» What to work on
Copy the rows from the line containing "This screenshot has" through the last of the rows, inclusive, with "layer" changed to "group" and nothing else altered.
----- Task inputs
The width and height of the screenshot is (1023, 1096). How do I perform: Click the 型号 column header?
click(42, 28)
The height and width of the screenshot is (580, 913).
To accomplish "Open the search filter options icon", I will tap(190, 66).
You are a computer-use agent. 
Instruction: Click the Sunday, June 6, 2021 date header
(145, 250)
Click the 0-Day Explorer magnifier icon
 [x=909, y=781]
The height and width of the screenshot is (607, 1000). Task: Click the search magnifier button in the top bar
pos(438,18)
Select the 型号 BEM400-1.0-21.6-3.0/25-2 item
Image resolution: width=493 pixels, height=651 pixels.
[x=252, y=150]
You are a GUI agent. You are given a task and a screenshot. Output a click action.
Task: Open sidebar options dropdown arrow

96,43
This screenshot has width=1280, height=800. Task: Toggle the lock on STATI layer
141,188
----------
» Exercise response
This screenshot has width=1280, height=800. Task: Toggle the lock on STATI group
141,188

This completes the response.